## Aim of the exercise
From the listing below, set down exactly the lines between the one holding "Instruction: Click the GitHub logo icon" and the one holding "Collapse the 在线", inclusive. No other line is wanted.

## Given data
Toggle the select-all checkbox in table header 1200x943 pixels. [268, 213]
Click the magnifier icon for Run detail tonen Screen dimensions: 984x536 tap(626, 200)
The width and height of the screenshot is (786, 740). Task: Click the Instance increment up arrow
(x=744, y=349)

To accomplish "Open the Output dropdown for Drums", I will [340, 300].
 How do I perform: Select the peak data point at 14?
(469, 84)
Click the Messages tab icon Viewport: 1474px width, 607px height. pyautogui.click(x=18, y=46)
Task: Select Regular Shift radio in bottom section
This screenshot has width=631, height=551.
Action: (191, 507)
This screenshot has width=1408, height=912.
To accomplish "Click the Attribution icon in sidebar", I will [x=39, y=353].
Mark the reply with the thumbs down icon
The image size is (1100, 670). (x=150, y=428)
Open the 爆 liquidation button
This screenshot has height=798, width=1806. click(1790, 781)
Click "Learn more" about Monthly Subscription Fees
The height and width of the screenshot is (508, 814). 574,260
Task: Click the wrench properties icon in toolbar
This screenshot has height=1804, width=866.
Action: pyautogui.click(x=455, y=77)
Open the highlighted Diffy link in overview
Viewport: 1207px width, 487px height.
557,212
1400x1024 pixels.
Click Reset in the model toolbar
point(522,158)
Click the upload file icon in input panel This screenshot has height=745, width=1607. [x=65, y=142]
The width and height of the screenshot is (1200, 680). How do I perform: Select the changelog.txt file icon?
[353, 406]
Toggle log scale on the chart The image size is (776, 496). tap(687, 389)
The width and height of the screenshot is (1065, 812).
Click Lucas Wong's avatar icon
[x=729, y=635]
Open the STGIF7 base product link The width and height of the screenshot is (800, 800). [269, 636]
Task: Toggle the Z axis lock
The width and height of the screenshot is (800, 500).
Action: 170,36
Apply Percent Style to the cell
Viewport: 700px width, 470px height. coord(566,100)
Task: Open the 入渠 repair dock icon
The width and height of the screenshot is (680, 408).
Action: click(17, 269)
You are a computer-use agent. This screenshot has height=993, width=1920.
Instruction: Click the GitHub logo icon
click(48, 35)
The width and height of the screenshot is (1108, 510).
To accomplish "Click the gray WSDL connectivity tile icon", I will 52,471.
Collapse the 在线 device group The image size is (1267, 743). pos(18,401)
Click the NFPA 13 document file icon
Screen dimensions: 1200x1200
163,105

## Task solution
Instruction: Click the GitHub logo icon
click(48, 35)
The width and height of the screenshot is (1108, 510).
To accomplish "Click the gray WSDL connectivity tile icon", I will 52,471.
Collapse the 在线 device group The image size is (1267, 743). pos(18,401)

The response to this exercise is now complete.